Home Brexit Brexit customs chaos on horizon says NAO, but rerouting could be solution

Brexit customs chaos on horizon says NAO, but rerouting could be solution

by Mark Fitt Political Journalist
6th Nov 20 2:12 pm

The UK’s National Audit Office has claimed that many British ports, particularly those on the Channel, will be unprepared for Brexit come 1 January, even if a deal is secured.

With time running out to get new IT systems in place, many organisations will be considering other options for getting their goods to retail stores, supermarkets and doorsteps smoothly post Brexit. Rerouting round the chaos is one such option, as some businesses consider leveraging ports away from the most popular areas in order to avoid queues which could stretch to days long.

Please see below a comment from customs expert Stefan Tärneberg, Director of Solution Consulting at BluJay Solutions, discussing why supply chain leaders should consider this alternative option.

Stefan Tärneberg, Director of Solution Consulting at BluJay Solutions said, “Rerouting via different ports could be a saving grace for shippers in some industries. While the most popular ports will be over capacity from January 1st, companies are beginning to explore the potential of smaller ports off the beaten track to skip the queues. Unlike those on the Channel, many of these also come equipped with specialists well-versed in overseas declarations, who can get goods across the line far quicker. 

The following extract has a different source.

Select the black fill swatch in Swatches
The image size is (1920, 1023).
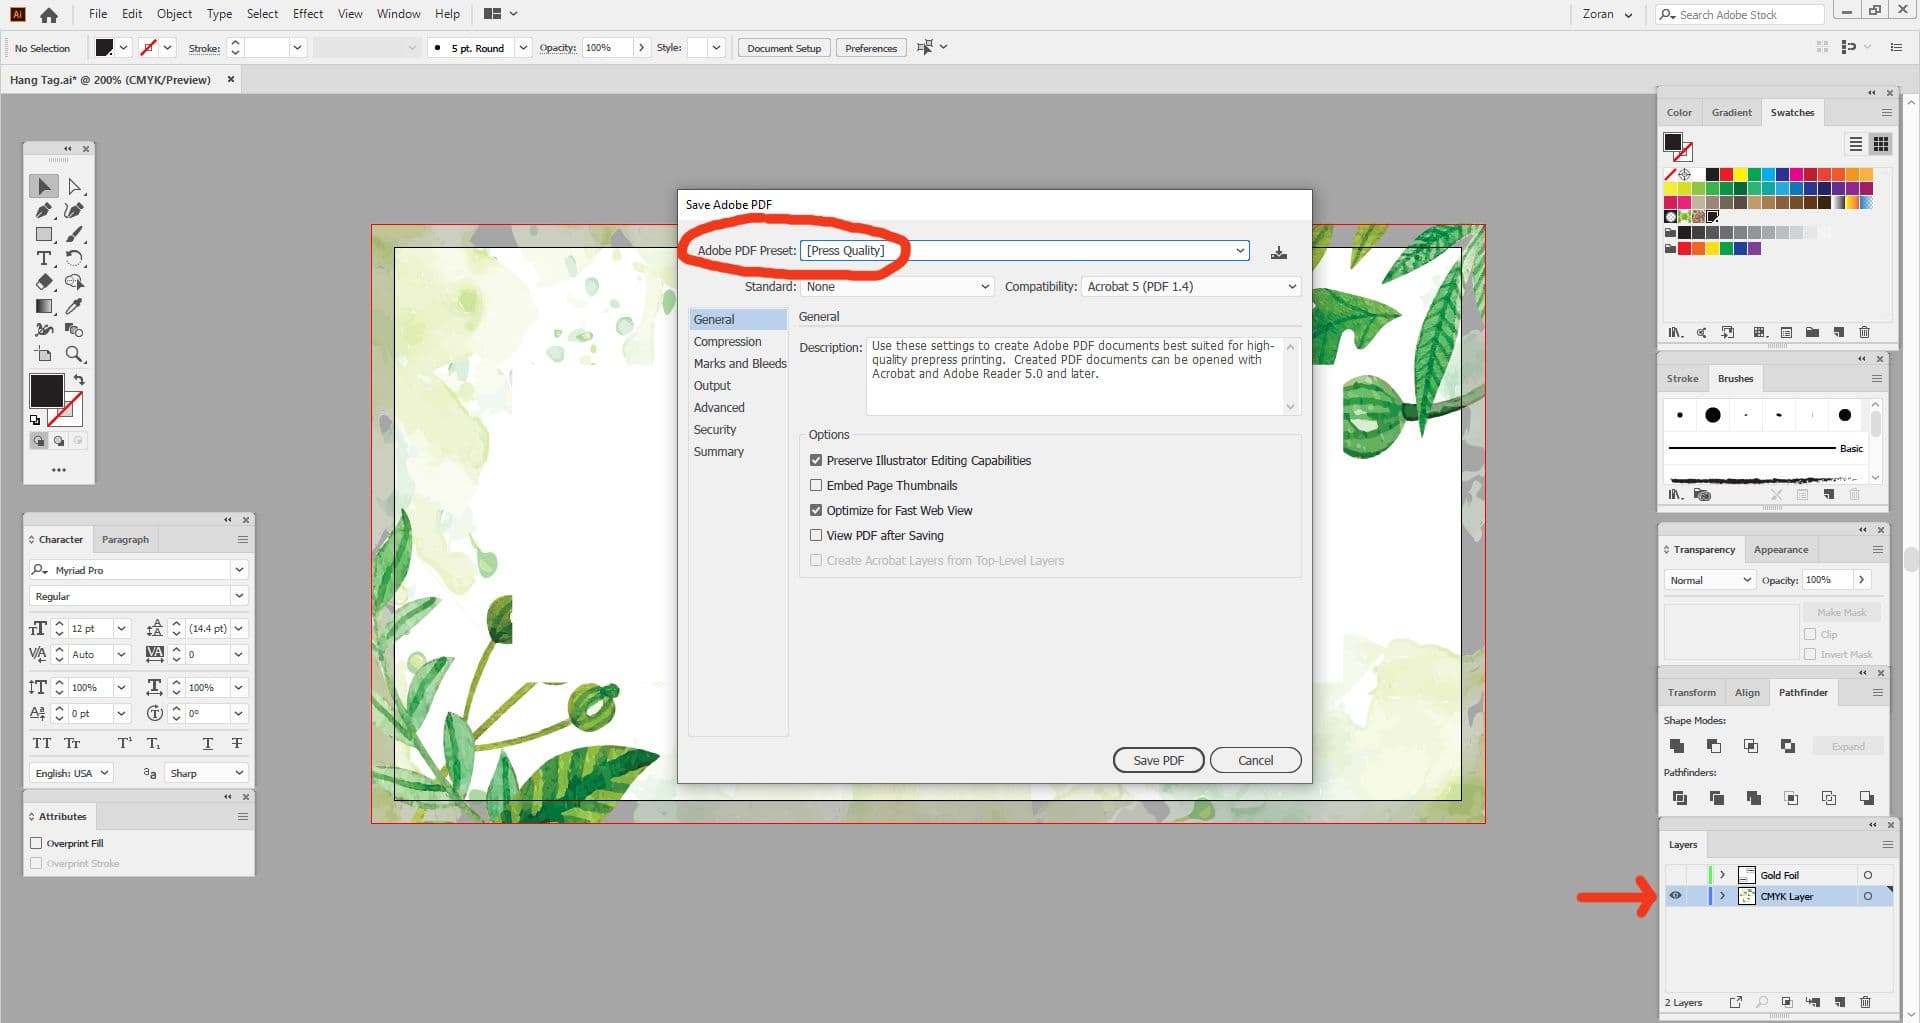click(x=1712, y=174)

“But rerouting is not a viable solution for everyone. Fresh flowers from the Netherlands or fruit from the Mediterranean won’t survive the long journey. It also costs more in fuel miles: not ideal for those with heavy shipments. But for those determined to keep up standards, sharing containers or collaborating with suppliers on route-finding will make post-Brexit shipping far more resilient and flexible.

“Whatever your shipping plan post-Brexit, it will pay to be prepared when the system is inevitably placed under immediate strain come 1 January. That means employing experts now can help you understand the new ‘overseas’ regulations. As for your competitors? They’ll likely be ready with backup plans and contingencies to ensure that the goods make it to their destination, whatever it takes.”